What is Sharding or Data Partitioning?
Sharding (also known as Data Partitioning) is the process of splitting a large dataset into many small partitions which are placed on different machines. Each partition is known as a "shard".
Each shard has the same database schema as the original database. Most data is distributed such that each row appears in exactly one shard. The combined data from all shards is the same as the data from the original database.
The two illustrations below shows a system with no sharding and another with a simple sharding scheme.
Note that the sharded architecture is transparent to the client application. The client application keeps on talking to the database shards(partitions) as if it was talking to a single database.
What scalability problems are solved by Sharding?
As more users are onboarded on your system, you'll experience performance degradation with a single database server architecture . Your read queries and updates will start become slower and your network bandwidth may be start to saturate . You'll probably start running out of disk space on your database server at some point.
Sharding helps to fix all the above issues by distributing data across a cluster of machines. In theory, you can have a huge number of shards thereby providing virtually unlimited horizontal scaling for your database.
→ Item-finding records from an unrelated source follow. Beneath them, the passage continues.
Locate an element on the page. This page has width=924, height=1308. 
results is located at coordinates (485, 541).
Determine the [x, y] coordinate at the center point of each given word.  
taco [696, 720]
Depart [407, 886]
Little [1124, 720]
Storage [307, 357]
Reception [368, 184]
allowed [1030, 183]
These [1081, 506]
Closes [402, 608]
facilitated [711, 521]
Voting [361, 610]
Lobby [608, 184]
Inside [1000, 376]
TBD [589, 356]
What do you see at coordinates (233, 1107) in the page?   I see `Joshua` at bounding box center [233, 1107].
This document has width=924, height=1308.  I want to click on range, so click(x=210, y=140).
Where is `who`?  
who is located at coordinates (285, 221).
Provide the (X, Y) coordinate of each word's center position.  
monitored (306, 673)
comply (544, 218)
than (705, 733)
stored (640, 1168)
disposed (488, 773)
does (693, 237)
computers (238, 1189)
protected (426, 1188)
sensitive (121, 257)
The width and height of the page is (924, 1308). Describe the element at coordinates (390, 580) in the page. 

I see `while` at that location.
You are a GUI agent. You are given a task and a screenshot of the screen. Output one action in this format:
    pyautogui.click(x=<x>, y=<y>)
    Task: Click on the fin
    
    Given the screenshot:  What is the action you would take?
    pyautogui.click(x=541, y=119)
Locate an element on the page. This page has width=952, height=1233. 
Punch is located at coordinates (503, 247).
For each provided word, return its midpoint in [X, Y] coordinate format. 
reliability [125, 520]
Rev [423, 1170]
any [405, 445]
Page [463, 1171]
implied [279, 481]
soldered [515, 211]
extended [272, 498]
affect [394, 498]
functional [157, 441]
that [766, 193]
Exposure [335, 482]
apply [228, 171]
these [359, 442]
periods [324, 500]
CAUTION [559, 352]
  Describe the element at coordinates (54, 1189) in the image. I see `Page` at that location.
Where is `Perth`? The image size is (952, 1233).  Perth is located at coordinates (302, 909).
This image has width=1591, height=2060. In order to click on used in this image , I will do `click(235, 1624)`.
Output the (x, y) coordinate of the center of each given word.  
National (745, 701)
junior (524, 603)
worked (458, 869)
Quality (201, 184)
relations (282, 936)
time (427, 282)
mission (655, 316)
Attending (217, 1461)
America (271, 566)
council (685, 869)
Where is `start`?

Is each shard located on a different machine ?
Each shard may be located on the same machine (coresident) or on different machines(remote).
The motivation for co-resident partitioning is to reduce the size of individual indexes and reduce the amount of I/O (input/output) that is needed to update records.
The motivation for remote partitioning is to increase the bandwidth of access to data by having more RAM in which to store data, by avoiding disk access, or by having more network interfaces and disk I/O channels available.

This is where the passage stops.